1917 Ekim devrimi, Emperyalizm
ve proleter devrimler çağının ilk müjdesini enternasyonal
proletarya ve tüm ezilen halklara vermişti. Bu
gelişmeyle birlikte emperyalistler kendilerini
sarmalayan ve paylaşım savaşı yoluyla atlatmaya
çalıştıkları krizin, sistemlerini tehdit eden
boyutlarıyla da tanışmış oldular. Tüm kuşatma
ve karşı-devrim girişimlerine rağmen ayakta kalmayı
başaran Bolşevik iktidar, diğer olgularla birlikte
emperyalistleri yeni yönetsel arayışlara yönlendirdi.
Birinci Paylaşım Savaşı’nın ardından çıkılmış
gibi görünen kriz, 1929’da tüm dünyayı saracak
şekilde yeniden alevlenmişti.
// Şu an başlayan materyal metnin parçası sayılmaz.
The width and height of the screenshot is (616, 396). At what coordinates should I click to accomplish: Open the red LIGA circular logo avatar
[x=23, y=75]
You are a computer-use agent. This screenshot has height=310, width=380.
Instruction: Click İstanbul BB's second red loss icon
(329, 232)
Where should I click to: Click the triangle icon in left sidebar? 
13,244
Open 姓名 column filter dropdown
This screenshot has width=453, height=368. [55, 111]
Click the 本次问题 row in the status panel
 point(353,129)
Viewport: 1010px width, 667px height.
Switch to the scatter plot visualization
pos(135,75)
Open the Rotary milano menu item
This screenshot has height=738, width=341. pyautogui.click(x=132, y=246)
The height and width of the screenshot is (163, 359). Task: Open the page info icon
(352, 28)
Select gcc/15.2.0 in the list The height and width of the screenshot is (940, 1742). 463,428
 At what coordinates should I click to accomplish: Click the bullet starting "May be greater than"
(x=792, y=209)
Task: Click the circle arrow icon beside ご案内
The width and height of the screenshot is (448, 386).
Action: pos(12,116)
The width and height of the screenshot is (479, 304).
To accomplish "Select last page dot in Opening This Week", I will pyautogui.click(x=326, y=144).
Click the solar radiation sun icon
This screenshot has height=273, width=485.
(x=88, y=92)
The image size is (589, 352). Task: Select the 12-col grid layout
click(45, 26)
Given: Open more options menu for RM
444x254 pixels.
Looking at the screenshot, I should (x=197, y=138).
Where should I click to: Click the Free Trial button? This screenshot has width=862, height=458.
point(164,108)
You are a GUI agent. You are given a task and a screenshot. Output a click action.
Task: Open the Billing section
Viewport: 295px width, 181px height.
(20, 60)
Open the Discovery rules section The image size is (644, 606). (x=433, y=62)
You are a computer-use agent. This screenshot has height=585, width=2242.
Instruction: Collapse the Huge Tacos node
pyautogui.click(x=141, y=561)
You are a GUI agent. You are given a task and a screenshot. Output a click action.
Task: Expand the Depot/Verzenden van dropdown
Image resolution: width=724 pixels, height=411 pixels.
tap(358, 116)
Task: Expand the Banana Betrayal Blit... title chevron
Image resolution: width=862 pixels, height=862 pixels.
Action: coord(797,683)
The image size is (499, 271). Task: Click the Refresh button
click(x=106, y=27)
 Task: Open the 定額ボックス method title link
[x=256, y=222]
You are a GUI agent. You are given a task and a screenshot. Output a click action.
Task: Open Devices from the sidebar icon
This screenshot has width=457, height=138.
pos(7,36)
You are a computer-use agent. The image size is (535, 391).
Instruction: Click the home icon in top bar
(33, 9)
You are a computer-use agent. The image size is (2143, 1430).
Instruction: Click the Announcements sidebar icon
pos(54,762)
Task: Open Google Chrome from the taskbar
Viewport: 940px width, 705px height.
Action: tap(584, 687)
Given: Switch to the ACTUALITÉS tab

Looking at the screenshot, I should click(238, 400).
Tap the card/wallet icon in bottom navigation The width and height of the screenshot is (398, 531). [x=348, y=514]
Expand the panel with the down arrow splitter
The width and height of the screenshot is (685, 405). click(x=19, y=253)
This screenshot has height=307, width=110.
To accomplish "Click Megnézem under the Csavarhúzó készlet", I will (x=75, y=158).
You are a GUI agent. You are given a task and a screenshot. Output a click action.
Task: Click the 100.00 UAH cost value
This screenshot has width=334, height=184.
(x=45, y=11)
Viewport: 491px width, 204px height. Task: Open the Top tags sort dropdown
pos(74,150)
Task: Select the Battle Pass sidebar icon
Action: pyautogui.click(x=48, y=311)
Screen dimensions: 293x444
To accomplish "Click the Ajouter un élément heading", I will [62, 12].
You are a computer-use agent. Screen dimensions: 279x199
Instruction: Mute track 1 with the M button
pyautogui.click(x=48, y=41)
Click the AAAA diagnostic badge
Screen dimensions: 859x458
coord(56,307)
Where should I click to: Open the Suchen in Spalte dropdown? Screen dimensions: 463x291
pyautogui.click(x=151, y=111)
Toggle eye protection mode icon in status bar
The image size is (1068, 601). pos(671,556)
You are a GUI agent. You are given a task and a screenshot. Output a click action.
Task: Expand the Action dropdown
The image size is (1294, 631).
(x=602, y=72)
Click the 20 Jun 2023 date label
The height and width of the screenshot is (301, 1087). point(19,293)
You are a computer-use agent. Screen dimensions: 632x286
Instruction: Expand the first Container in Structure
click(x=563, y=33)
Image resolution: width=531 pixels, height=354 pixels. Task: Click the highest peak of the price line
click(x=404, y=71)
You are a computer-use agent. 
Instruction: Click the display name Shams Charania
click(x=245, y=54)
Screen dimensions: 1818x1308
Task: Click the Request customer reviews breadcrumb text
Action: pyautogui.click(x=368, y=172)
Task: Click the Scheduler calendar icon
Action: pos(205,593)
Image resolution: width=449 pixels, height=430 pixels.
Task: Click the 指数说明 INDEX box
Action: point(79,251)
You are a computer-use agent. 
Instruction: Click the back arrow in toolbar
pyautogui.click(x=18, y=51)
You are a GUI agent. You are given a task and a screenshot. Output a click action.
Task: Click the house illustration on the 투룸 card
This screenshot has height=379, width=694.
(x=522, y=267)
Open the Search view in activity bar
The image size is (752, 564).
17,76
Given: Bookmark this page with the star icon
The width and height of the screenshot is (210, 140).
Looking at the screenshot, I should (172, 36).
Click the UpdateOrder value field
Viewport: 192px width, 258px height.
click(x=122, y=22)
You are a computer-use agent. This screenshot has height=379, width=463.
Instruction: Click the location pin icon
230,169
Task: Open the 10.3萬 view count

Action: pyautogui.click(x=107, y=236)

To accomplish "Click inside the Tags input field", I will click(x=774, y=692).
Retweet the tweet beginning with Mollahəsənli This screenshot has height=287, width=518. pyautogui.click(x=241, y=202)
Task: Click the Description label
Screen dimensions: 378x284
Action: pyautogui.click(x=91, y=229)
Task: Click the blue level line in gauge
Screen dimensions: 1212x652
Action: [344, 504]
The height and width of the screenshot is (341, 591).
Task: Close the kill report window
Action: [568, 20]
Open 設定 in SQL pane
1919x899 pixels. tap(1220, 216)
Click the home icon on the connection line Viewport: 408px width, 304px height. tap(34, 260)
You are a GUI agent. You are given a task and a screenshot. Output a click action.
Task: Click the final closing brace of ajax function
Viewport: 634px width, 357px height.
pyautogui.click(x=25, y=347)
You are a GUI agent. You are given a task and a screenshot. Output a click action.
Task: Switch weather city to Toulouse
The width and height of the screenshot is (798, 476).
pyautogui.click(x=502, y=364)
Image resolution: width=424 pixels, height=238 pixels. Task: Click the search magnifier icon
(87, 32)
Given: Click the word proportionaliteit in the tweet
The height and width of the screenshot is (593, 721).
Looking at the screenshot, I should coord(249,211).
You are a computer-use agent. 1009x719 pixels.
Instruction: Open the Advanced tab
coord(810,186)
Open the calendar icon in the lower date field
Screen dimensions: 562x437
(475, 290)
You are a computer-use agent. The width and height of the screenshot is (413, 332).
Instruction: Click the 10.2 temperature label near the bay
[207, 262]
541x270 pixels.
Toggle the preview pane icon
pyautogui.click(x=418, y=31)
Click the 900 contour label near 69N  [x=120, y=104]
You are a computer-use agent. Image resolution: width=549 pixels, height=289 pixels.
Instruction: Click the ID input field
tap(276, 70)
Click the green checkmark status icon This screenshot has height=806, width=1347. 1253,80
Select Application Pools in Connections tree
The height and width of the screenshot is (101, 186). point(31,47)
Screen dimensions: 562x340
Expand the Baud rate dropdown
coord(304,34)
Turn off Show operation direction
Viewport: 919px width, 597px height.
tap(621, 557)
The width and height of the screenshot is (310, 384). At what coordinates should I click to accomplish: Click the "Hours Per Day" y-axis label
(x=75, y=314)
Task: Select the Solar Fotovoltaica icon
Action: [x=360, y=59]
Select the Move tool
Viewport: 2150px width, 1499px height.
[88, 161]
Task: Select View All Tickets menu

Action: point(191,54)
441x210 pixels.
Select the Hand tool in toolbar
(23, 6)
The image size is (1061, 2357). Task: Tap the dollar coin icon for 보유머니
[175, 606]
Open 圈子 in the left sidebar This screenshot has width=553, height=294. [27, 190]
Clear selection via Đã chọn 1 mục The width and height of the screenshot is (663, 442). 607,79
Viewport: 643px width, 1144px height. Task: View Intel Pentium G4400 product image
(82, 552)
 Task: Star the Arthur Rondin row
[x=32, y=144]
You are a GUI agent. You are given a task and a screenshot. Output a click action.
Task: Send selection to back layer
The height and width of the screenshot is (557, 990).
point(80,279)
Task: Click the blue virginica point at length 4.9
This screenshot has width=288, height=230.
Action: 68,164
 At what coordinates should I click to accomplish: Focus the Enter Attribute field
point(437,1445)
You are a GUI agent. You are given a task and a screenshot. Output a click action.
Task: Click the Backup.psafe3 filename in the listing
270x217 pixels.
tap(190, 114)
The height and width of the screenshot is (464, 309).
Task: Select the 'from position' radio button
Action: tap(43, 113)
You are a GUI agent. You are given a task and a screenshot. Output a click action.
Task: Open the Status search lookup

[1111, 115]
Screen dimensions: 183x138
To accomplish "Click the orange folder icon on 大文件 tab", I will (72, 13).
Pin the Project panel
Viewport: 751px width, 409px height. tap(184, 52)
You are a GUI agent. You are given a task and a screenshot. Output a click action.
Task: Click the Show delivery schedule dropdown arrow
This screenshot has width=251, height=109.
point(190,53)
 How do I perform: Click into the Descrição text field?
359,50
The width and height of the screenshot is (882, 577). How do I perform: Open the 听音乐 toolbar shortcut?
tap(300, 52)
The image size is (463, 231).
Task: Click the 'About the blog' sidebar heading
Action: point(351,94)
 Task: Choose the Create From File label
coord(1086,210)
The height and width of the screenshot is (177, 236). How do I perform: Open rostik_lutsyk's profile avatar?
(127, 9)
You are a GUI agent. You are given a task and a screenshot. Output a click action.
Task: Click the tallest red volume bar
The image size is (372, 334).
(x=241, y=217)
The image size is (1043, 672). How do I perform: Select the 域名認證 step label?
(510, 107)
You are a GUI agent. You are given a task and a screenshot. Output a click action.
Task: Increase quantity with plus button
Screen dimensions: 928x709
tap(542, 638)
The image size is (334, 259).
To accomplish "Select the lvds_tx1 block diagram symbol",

Daha bu kriz patlamadan
1922’de iktidarı ele geçirmiş olan Mussolini ise
siyasal literatürü yeni bir kavramla tanıştırıyordu:
Faşizm.
Emperyalist ülkeler, Birinci Paylaşım Savaşı sonrasında
ekonomi ve diğer alanlarda devlet müdahalesinin
gerekliliği üzerine hemfikir olmuşlardı. Bu müdahale
olmaksızın başta ekonomi olmak üzere tüm toplumsal
sistem, kendi doğasından kaynaklanan krizini oldukça
kısa sürede dışavuruyor, patlayan cerahatın tüm
sistemi alaşağı etmemesi ise sadece öznel etkenlerin
siyasal ve örgütsel kapasitesi ile ilgili bir
durum arzediyordu.
Bu devlet müdahaleciliği eğilimi ABD, İngiltere
gibi görece demokratik geleneklerin daha güçlü
olduğu ve sınıf mücadelesinin de daha gelişkin
olduğu ülkelerde “new deal” (yeni dalga) adıyla
anılan, para arzı, faiz oranları gibi görece daha
dolaylı araçlarla müdahaleyi getirirken, savaştan
krizinin daha da ağırlaşmasıyla çıkan, sadece
ekonomik değil, toplumsal ve siyasal anlamdaki
bunalımlarını da atlatamayan, atlatabilme kanalları
geliştiremeyen ve sınıf hareketinin de reformizm/pasifizm
zehiriyle sakatlandığı Almanya, İtalya gibi ülkelerde
faşist rejimleri işbaşına getirerek sadece ekonomiye
değil, her alana müdahale edilmesi biçiminde bir
gelişmeye yol açıyordu.
Komünist Enternasyonal’de “tekelci burjuvazinin
en gerici, en şoven, en emperyalist unsurlarının
açık, teröre dayalı diktatörlüğü” biçiminde tanımlanan
faşizm, ölümü kutsayan ideolojisiyle insanlık
tarihinin gördüğü en gerici devlet biçimidir.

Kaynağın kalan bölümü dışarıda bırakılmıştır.